The team also identified a clear relationship between anemia severity and white matter oxygen delivery: lower hemoglobin levels correlated with lower oxygen delivery to white matter regions. Age and hematocrit emerged as the strongest predictors of white matter perfusion and oxygen delivery in the SCD cohort. Spatial overlap between areas of low oxygen delivery and white matter hyperintensities on T2 FLAIR MRI further supports a link between impaired oxygenation and the silent infarcts seen in these patients.
Dr. Wood’s study is the first to apply arterial spin labeling to quantify resting oxygen delivery separately in white and grey matter while accounting for the degree of anemia. The findings not only clarify a fundamental mechanism behind white matter silent strokes in SCD, but also carry broader implications for understanding anemia-related brain vulnerability more generally—an issue that gains urgency with an aging population and rising prevalence of anemia.
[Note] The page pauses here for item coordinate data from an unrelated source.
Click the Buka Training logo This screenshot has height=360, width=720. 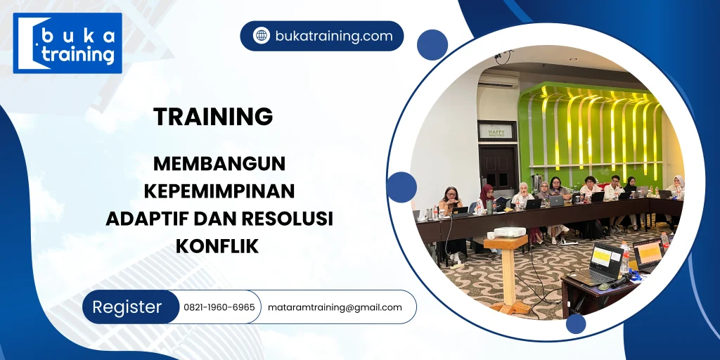(x=68, y=43)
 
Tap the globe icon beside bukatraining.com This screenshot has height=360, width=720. (x=262, y=36)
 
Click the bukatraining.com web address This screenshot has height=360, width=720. (x=334, y=36)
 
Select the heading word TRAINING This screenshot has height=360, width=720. (x=213, y=117)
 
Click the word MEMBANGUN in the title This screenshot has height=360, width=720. (x=219, y=164)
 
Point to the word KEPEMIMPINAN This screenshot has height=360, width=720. (x=219, y=191)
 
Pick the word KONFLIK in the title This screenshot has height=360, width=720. (x=218, y=246)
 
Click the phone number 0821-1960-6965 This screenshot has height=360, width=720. (x=219, y=307)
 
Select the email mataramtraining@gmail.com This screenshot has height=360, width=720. (x=335, y=307)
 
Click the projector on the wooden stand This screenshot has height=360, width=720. (x=509, y=232)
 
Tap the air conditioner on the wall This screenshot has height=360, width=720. (x=498, y=80)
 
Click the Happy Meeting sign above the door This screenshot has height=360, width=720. (x=496, y=131)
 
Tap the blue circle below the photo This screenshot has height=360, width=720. (x=576, y=323)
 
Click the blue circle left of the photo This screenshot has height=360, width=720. (x=401, y=187)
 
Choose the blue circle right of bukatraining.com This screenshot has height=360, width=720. (x=432, y=44)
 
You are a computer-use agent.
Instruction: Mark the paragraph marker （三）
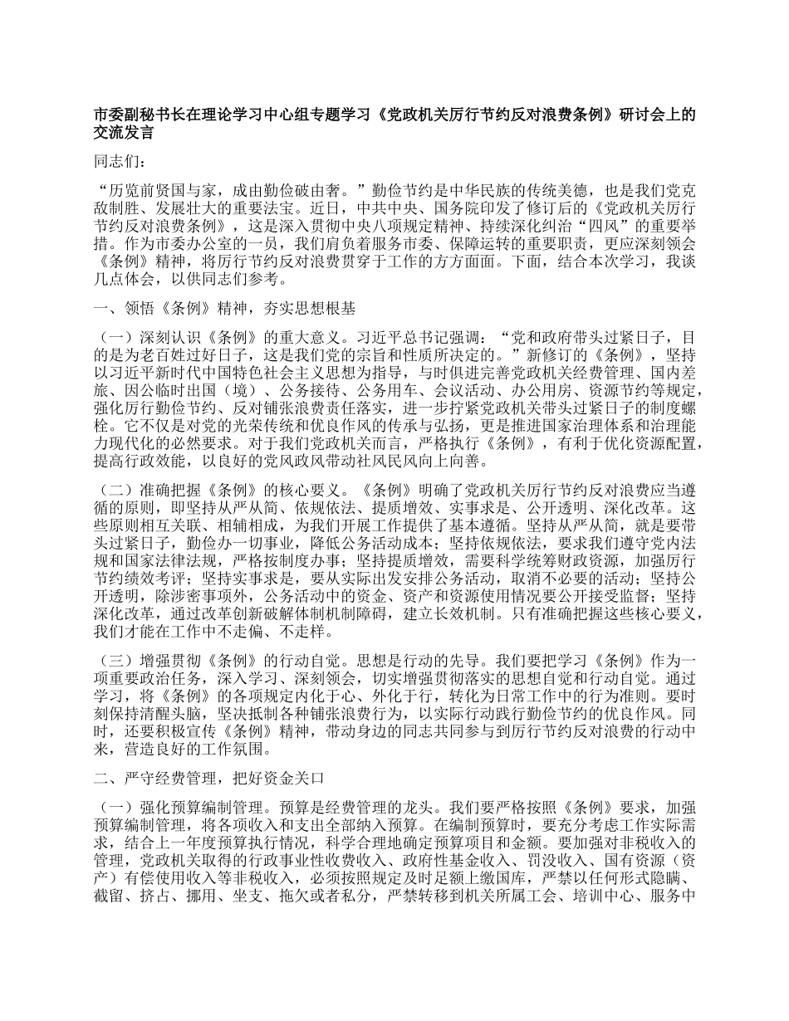pyautogui.click(x=114, y=661)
Beyond improved understanding, the technique offers a way to evaluate how current therapies (such as transfusion or hydroxyurea) and future treatments, including gene-based approaches, affect regional oxygen delivery in the brain. Such assessments may help clinicians better protect white matter and preserve cognitive function in people living with sickle cell disease.
Funding: Research supported by the National Heart, Lung, and Blood Institute (National Institutes of Health).
Authors and contributors: Lead author Yaqiong Chai; senior authors and co-investigators include John C. Wood, Adam M. Bush, Julie Coloigner, Aart J. Nederveen, Benita Tamrazi, Chau Vu, Soyoung Choi, Thomas D. Coates, and Natasha Lepore.
Publication: The study, titled “White Matter Has Impaired Resting Oxygen Delivery in Sickle Cell Patients,” was published in the American Journal of Hematology (February 2019). doi: 10.1002/ajh.25423
White Matter Has Impaired Resting Oxygen Delivery in Sickle Cell Patients
Although modern management has reduced overt stroke in sickle cell disease, progressive white matter damage remains common. Cerebral blood flow increases to compensate for anemia, but whether oxygen delivery is sufficient—particularly in white matter—was unclear. Using arterial spin labeling in 32 SCD patients and 25 matched healthy controls, the study found that while whole-brain and grey matter oxygen delivery were preserved after correcting for blood oxygen content, white matter oxygen delivery was approximately 35% lower in SCD patients. Age and hematocrit were the strongest predictors of white matter perfusion and oxygen delivery, and regions of low oxygen delivery spatially co-localized with white matter hyperintensities. The results indicate that, despite global compensation, white matter remains vulnerable to hypoxic injury and is likely the site of many silent cerebral infarcts in SCD.